*What is needed:* Lines from the one containing "How do I perform: Click" through the final line of the records below are needed, copied exactly, with no pictures.

***

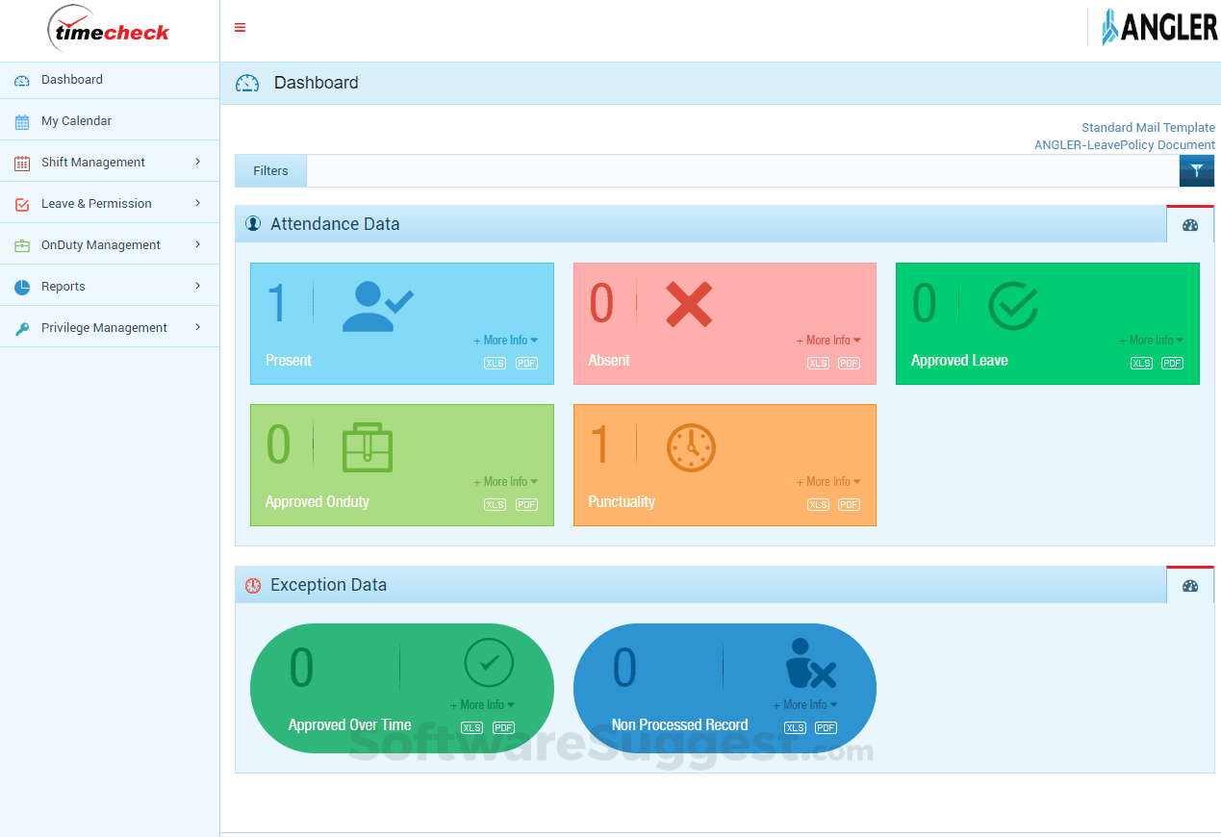Click the Reports pie chart icon
Viewport: 1221px width, 837px height.
(x=21, y=286)
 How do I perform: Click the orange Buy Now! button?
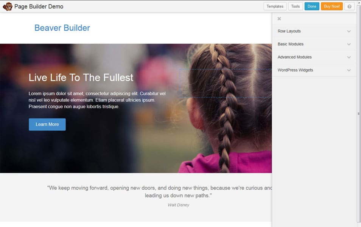pyautogui.click(x=332, y=6)
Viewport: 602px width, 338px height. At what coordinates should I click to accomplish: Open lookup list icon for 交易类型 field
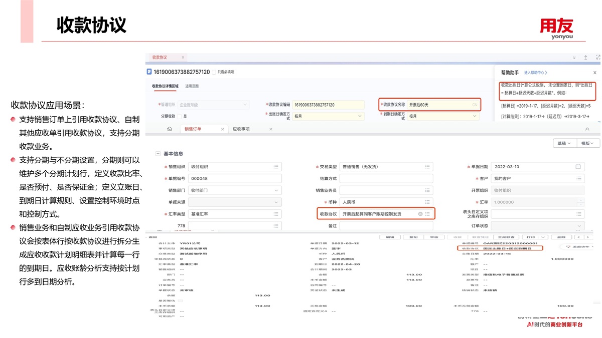click(x=427, y=167)
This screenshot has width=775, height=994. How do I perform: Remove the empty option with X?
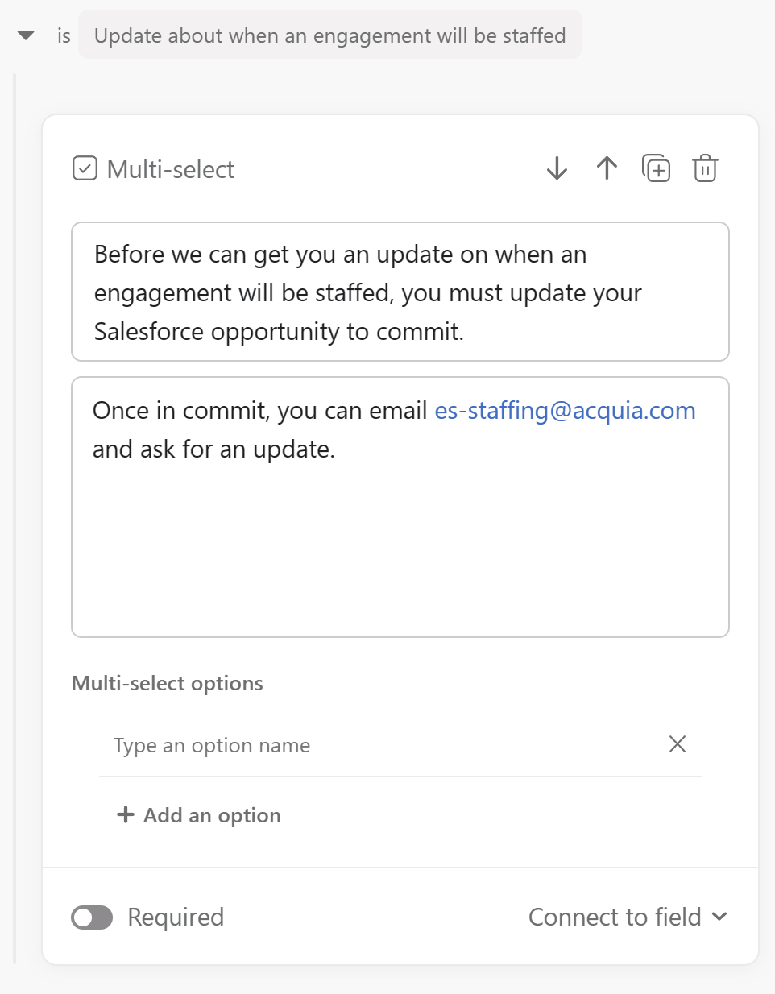tap(678, 744)
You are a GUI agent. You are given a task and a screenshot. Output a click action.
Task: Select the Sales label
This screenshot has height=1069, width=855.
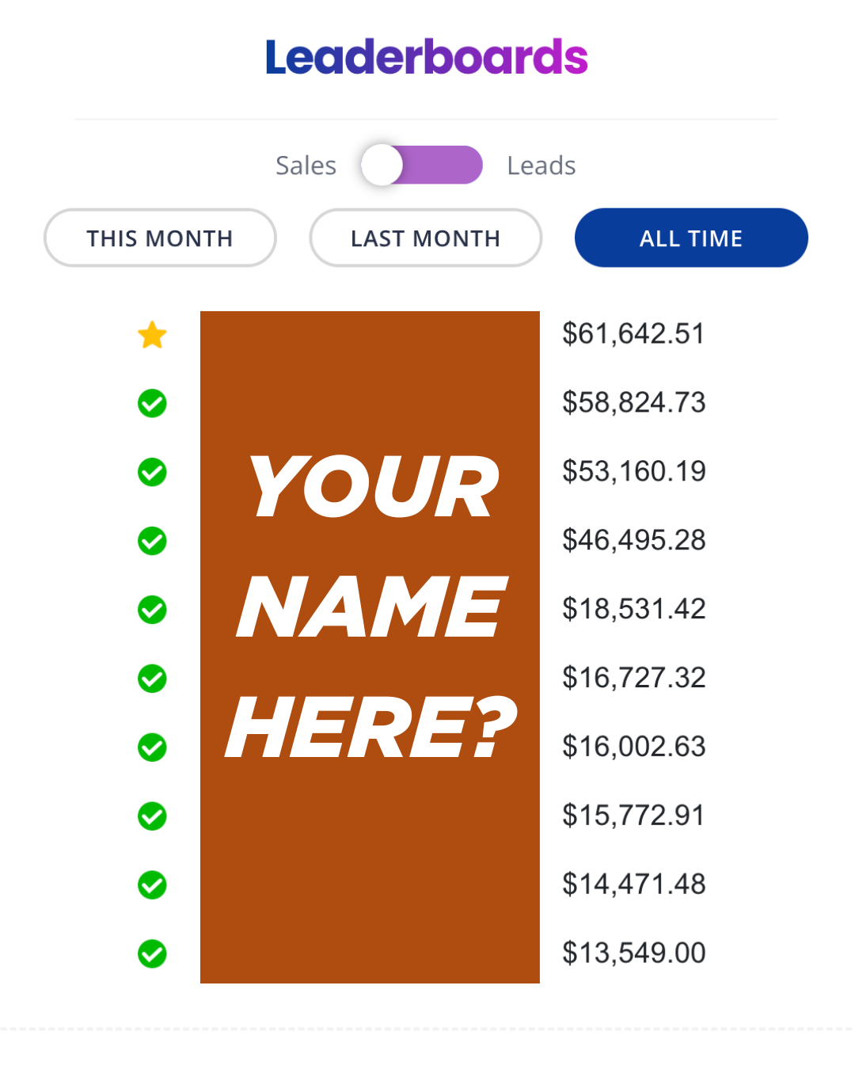coord(306,165)
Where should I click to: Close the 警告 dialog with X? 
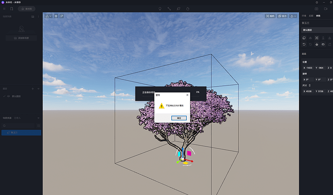coord(187,95)
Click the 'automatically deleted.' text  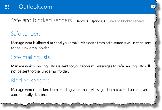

***

*Expected answer:*
 How do I perform: Click the orange Buy Now! button?
pyautogui.click(x=332, y=6)
Viewport: 602px width, 338px height. At what coordinates should I click to accomplish: Open lookup list icon for 交易类型 field
click(x=427, y=167)
This screenshot has width=775, height=994. How do I perform: Remove the empty option with X?
tap(678, 744)
You are a GUI agent. You are given a task and a screenshot. Output a click action.
Task: Select the Sales label
This screenshot has height=1069, width=855.
coord(306,165)
Where should I click to: Close the 警告 dialog with X? 
coord(187,95)
Click the 'automatically deleted.' text  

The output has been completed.